Deux combattants séparatistes d’Ambazonie ont été capturés et tués par des habitants du village de Pinyin, dans la région du Nord-Ouest du Cameroun, le samedi 15 février. Les assaillants ont été battus, traînés à travers le village et finalement incendiés sur un rond-point local. Une vidéo largement diffusée de l’incident capture une voix déclarant : « Ce n’est que le début… »

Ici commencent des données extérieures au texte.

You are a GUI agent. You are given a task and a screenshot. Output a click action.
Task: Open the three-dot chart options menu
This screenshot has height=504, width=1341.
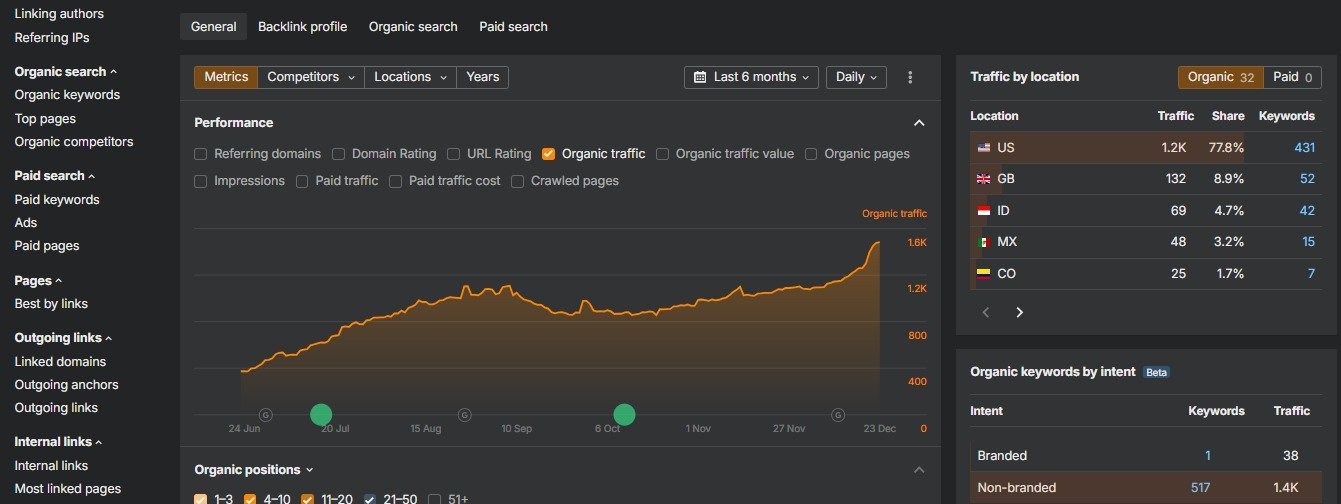(910, 77)
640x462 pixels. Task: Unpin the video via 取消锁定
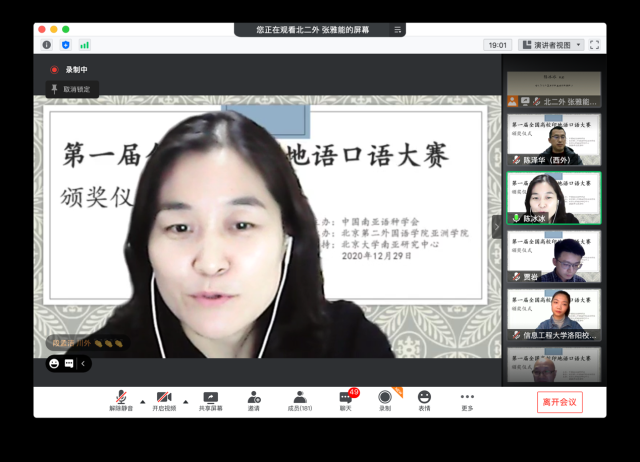coord(70,89)
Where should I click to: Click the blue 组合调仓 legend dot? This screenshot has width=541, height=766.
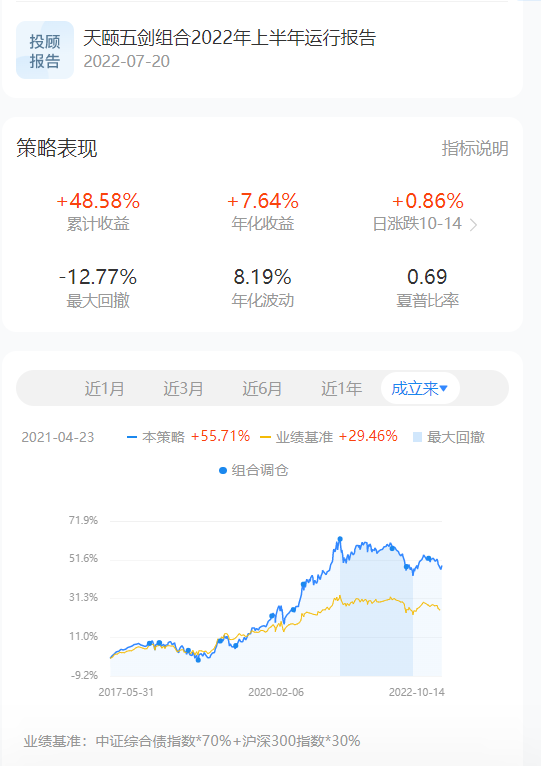[x=223, y=470]
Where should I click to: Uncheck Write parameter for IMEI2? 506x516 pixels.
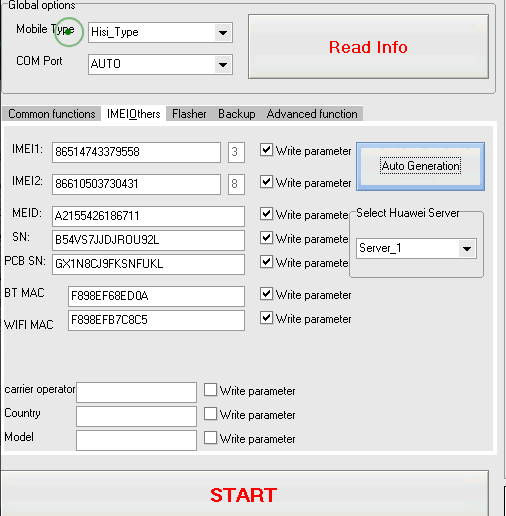(x=266, y=182)
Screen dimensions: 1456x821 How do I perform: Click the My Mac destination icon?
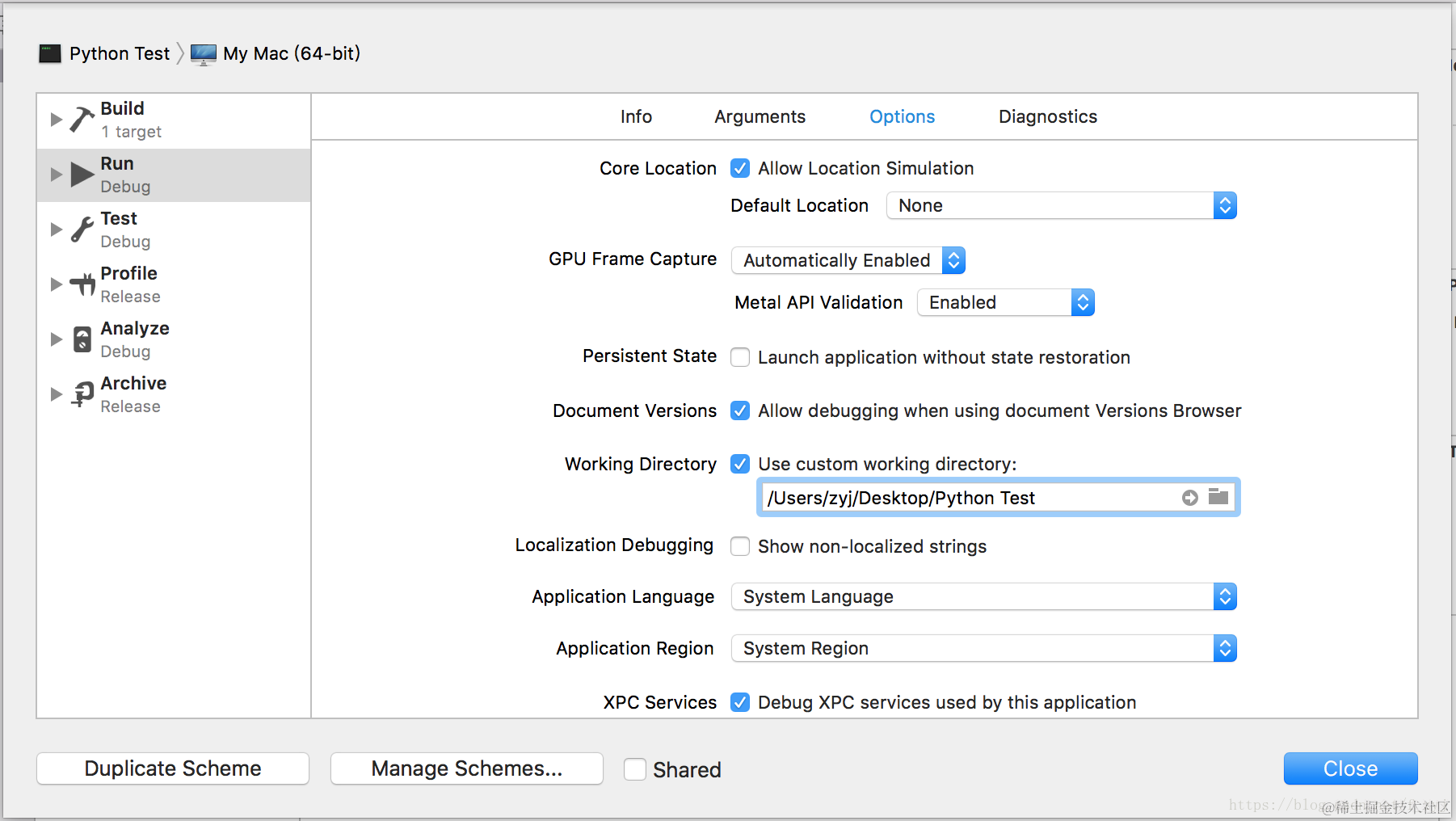coord(204,54)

Cet épisode violent témoigne d’une frustration et d’un désespoir croissants parmi les civils des régions anglophones du Cameroun. Depuis des années, ils subissent la brutalité des groupes séparatistes et des forces gouvernementales.

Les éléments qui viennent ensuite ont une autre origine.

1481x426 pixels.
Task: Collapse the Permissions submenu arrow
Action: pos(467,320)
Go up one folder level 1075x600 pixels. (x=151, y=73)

Le conflit en cours trouve ses racines dans des griefs de longue date concernant la marginalisation politique et économique. Ce qui a commencé comme des manifestations pacifiques contre le gouvernement dominé par les francophones s’est transformé en violence généralisée, les civils étant souvent pris entre deux feux.
Escalade de la violence contre les civils
Depuis l’escalade du conflit en 2017, les milices séparatistes ciblent de plus en plus les civils. Un rapport de la Global Initiative Against Transnational Organised Crime et du Armed Conflict Location & Event Data Project (ACLED) indique qu’entre 2017 et 2023, les groupes séparatistes ont été responsables de la mort d’environ 2 600 civils.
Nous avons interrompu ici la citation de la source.